任务说明: 把下面这篇讲动态规划、分治与贪心的文章里，从“ret1 := findRotateStepsDp(ring, key)”往下一直到“0, key, 0, l)”的全部内容一字不改地照抄出来。

所给文本:
动态规划、分治、贪心、递归

一言以蔽之:
dp 和分治 之间的区别就在于是否有重叠子问题 ，如果有那就应该dp 否则就应该分治。 当然如果可以每一步都产生最优解那么就不必dp了， 贪心算法就可以了. 而递归只是一种实现算法的方法.

例子
下面分别用 dp， dc（分治法）， 贪心来做 leetcode 514. 自由之路
https://leetcode-cn.com/problems/freedom-trail/description/
golang 代码如下：

package main

import (
    "fmt"
    "math"
)

func main(){
    //ring := "caotmcaataijjxi"
    //key := "oatjiioicitatajtijciocjc"
    //ring := "godding"
    //key := "gd"
    ring := "edcba"
    key := "abcde"
    ret1 := findRotateStepsDp(ring, key)
    ret2 := findRotateStepsDc(ring, key)
    ret3 := findRotateStepsGreedy(ring, key)
    fmt.Println(ret1, ret2, ret3)
}

// ======================== 分治法 =================================
// time limit
// m:ring n:key
// m 的n次方
func findRotateStepsDc(ring string, key string) int {
    l := len(key)
    return findmin(ring, 0, key, 0, l)
}

// 从ring的s位置, key的i位置 所需要的最小值
func findmin(ring string, s int, key string, i int, l int)int{
    if i >= l{
        return 0
    }
    min := math.MaxInt32
    temp := math.MaxInt32
    for j := range ring{
        if ring[j] == key[i]{
            temp = calc(s, j, len(ring)) + findmin(ring, j, key , i + 1, l)
            if temp < min{
                min = temp
            }
        }
    }
    return min
}
//  ======================== dp ===========================
// ac
func findRotateStepsDp(ring string, key string) int {
    dp := make([][100]int, 100)
    m := len(ring) - 1
    n := len(key) - 1

    for i := range key{
        for j := range ring{
            dp[i][j] = math.MaxInt32
            if ring[j] == key[i]{
                if i == 0{
                    dp[i][j] = calc0(0, j, m)

数据摘录:
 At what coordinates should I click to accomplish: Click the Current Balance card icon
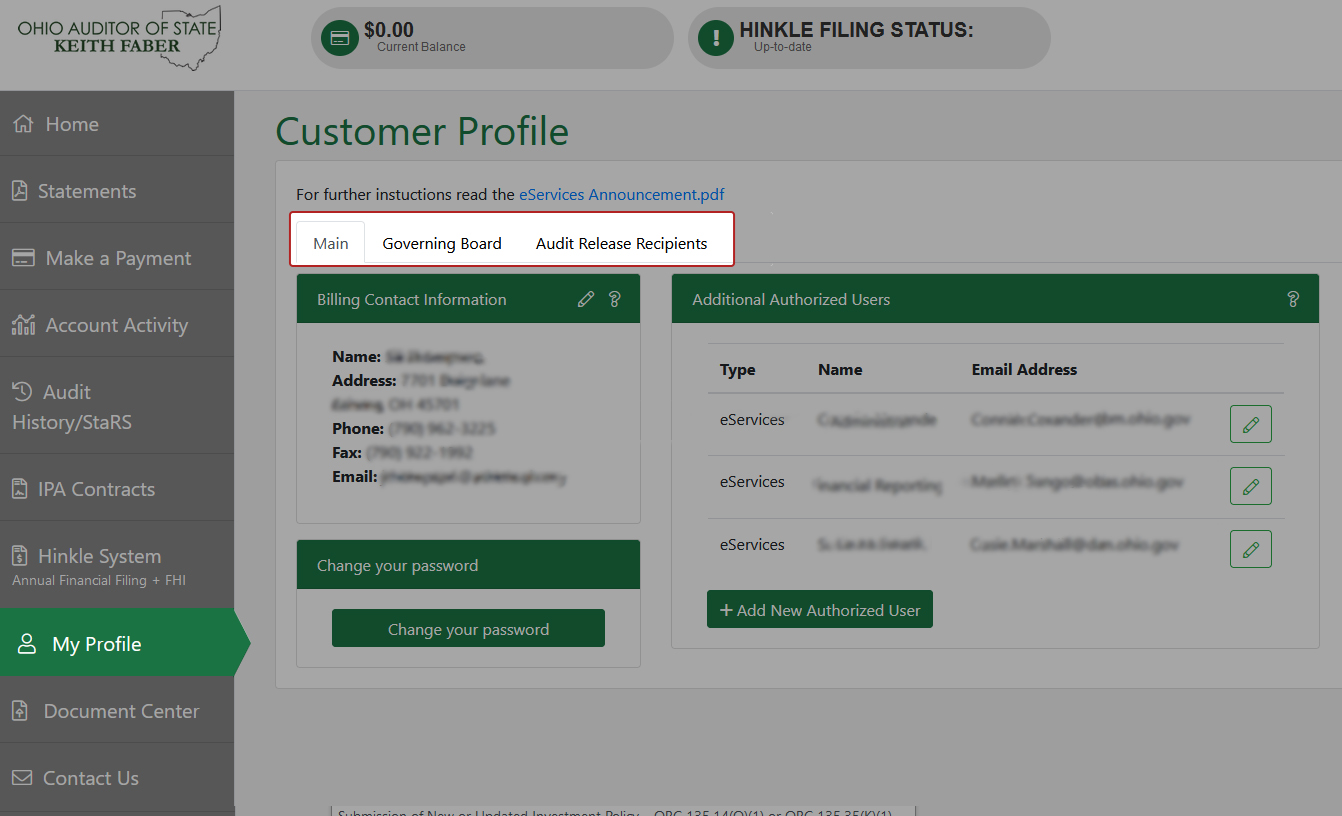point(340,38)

* * *

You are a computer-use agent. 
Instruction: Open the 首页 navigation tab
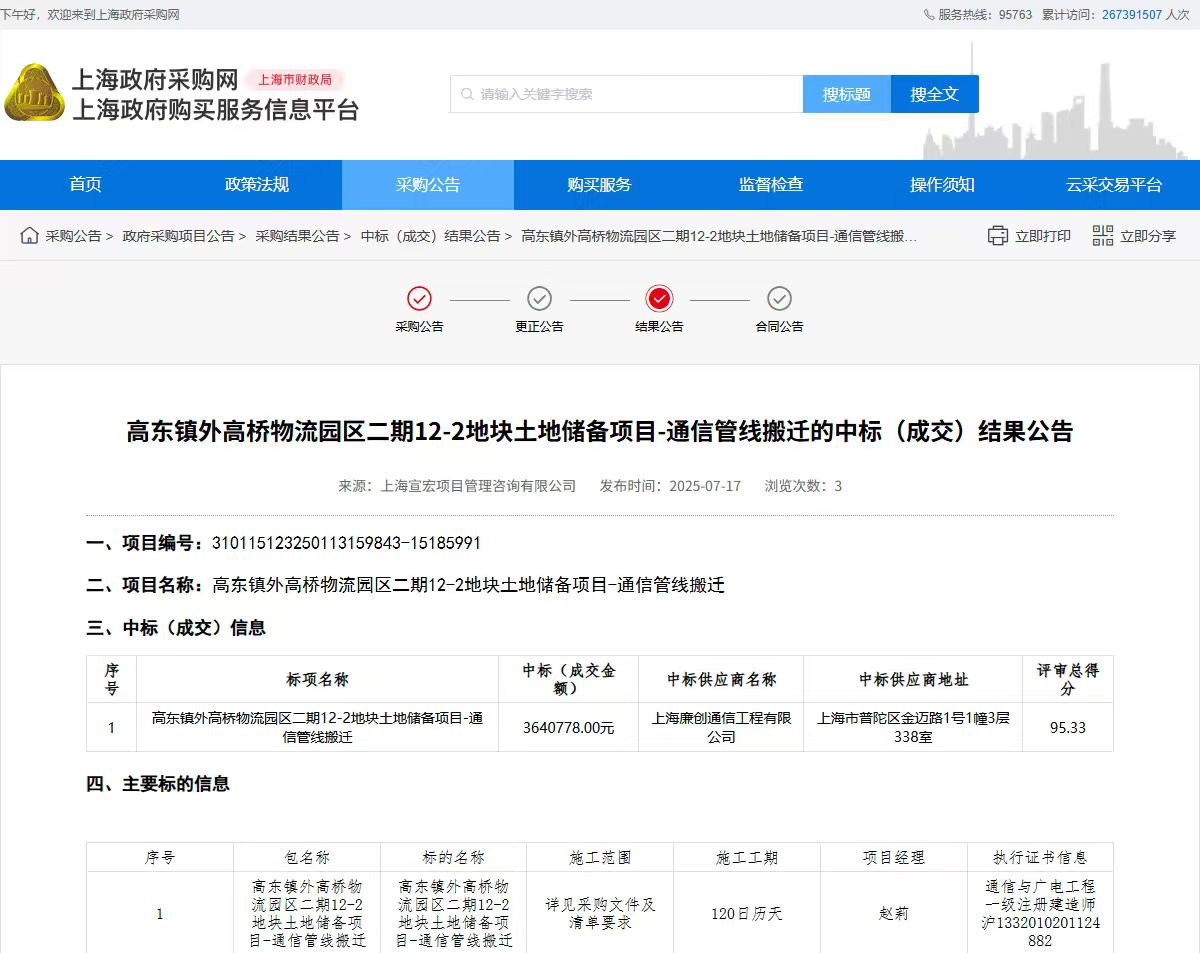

任务作答:
ret1 := findRotateStepsDp(ring, key)
    ret2 := findRotateStepsDc(ring, key)
    ret3 := findRotateStepsGreedy(ring, key)
    fmt.Println(ret1, ret2, ret3)
}

// ======================== 分治法 =================================
// time limit
// m:ring n:key
// m 的n次方
func findRotateStepsDc(ring string, key string) int {
    l := len(key)
    return findmin(ring, 0, key, 0, l)